◆ **PROMPT**: Reproduce the news article below about Covid-19 lockdowns and hotel occupancies word for word, in full.

◆ **EXTRACT TO READ**:
···

Covid-19 takes toll on occupancies “The growth trajectory and volumes rebuilding phase is likely to be flatter due to lockdowns, and low disposable incomes,” said African Sun a five months trading update to May. 

Business Writer 

Hotel group, Africa Sun, says it will be harder to attract visitors due to Covid-19-induced lockdowns as the country faces the possibility of a third wave of the pandemic. 

On Tuesday, Zimbabwe imposed tougher national lockdown rules, including an overnight curfew, the ban on inter-city travel and fewer business hours in response to rising infections.  

Prior to new measures, the Government had already imposed localised lockdowns in selected hotspots to limit the spread of the virus. 

For the next two weeks, businesses will open between 8 am and 3 pm while a curfew will start from 6:30 pm to 6 am.

Companies are required to only have 40 percent of their workforce. The new measures will be reviewed after two weeks.  

“The growth trajectory and volumes rebuilding phase is likely to be flatter due to lockdowns, and low disposable incomes,” said African Sun a five months trading update to May. 

It said power, fuel and foreign currency shortages would also impact on service delivery going forward, but mitigation mechanisms against the business have been put in place.

···

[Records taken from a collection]
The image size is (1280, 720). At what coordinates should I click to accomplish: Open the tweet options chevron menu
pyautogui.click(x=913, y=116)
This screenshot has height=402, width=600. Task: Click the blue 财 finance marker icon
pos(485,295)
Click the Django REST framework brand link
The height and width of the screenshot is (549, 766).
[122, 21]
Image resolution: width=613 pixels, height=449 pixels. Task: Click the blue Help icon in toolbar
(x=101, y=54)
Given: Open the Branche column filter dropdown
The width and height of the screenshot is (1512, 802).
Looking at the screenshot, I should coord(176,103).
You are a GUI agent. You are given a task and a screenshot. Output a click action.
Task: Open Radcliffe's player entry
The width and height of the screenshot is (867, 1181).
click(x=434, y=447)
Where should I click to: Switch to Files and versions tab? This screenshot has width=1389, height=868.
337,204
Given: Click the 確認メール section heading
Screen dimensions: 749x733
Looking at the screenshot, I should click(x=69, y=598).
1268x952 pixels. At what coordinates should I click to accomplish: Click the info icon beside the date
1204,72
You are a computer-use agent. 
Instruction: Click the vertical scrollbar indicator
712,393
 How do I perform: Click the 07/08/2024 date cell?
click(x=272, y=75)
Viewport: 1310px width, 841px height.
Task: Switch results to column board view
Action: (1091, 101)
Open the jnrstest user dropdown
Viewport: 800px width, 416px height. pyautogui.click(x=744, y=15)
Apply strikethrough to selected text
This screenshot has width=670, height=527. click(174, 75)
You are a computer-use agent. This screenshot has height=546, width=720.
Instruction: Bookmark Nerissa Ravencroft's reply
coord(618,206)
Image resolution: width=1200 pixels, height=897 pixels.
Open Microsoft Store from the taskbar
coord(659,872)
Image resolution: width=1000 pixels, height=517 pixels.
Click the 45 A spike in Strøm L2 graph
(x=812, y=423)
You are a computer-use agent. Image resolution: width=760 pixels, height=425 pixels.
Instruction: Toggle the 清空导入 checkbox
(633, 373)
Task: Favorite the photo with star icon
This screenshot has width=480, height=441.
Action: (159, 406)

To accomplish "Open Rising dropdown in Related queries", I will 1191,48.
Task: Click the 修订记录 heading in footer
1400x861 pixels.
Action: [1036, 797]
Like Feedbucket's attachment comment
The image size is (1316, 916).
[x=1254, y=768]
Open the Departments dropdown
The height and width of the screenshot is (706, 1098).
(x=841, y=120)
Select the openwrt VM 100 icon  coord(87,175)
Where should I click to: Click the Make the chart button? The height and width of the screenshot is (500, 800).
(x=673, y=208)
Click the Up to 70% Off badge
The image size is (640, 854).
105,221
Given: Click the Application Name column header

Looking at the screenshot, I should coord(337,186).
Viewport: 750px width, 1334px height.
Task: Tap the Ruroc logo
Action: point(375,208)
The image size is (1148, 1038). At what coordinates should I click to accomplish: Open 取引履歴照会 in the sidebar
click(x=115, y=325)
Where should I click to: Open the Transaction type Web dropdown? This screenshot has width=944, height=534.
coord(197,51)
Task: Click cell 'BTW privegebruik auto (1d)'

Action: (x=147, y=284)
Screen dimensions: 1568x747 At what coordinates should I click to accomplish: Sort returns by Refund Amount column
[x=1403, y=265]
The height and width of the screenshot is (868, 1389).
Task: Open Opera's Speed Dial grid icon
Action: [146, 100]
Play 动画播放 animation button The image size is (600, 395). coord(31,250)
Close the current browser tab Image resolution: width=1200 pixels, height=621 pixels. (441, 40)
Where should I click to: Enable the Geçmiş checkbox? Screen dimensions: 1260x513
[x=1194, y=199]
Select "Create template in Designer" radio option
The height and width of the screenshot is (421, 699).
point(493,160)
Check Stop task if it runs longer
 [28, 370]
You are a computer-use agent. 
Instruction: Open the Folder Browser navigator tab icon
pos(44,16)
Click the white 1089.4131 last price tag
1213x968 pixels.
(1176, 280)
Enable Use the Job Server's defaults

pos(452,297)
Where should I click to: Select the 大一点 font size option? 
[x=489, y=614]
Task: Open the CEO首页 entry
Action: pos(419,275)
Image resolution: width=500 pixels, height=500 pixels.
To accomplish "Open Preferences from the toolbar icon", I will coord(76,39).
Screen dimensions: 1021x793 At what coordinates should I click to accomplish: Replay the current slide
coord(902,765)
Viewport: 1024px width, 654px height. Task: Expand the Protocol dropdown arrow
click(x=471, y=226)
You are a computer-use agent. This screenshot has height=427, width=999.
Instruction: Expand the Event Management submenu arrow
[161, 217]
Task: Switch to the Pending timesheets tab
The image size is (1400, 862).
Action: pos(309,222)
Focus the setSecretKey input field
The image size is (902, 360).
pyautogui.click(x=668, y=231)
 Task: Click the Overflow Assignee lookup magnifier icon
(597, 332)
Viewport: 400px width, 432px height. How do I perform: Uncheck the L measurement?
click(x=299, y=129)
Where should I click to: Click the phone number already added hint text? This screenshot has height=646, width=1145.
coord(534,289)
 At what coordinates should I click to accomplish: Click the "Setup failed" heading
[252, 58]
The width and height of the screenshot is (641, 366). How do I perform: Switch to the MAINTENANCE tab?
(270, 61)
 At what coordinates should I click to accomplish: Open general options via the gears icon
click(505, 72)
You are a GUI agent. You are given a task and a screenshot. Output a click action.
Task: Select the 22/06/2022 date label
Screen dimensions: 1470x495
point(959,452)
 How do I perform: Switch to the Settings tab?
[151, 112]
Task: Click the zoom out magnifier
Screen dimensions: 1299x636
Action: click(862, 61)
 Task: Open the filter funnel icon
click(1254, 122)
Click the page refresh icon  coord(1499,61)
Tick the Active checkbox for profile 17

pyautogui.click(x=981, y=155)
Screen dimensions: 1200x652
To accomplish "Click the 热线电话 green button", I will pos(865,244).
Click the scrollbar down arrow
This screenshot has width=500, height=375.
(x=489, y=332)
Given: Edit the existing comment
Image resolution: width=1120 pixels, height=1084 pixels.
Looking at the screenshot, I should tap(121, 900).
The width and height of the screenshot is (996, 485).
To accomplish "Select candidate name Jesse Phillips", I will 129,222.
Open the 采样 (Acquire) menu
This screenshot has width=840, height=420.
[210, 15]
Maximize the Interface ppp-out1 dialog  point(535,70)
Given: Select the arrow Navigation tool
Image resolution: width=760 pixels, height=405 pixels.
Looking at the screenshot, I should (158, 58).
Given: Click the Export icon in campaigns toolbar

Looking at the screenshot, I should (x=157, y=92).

···

◆ **SOLUTION TO THE EXERCISE**:
Covid-19 takes toll on occupancies “The growth trajectory and volumes rebuilding phase is likely to be flatter due to lockdowns, and low disposable incomes,” said African Sun a five months trading update to May. 

Business Writer 

Hotel group, Africa Sun, says it will be harder to attract visitors due to Covid-19-induced lockdowns as the country faces the possibility of a third wave of the pandemic. 

On Tuesday, Zimbabwe imposed tougher national lockdown rules, including an overnight curfew, the ban on inter-city travel and fewer business hours in response to rising infections.  

Prior to new measures, the Government had already imposed localised lockdowns in selected hotspots to limit the spread of the virus. 

For the next two weeks, businesses will open between 8 am and 3 pm while a curfew will start from 6:30 pm to 6 am.

Companies are required to only have 40 percent of their workforce. The new measures will be reviewed after two weeks.  

“The growth trajectory and volumes rebuilding phase is likely to be flatter due to lockdowns, and low disposable incomes,” said African Sun a five months trading update to May. 

It said power, fuel and foreign currency shortages would also impact on service delivery going forward, but mitigation mechanisms against the business have been put in place.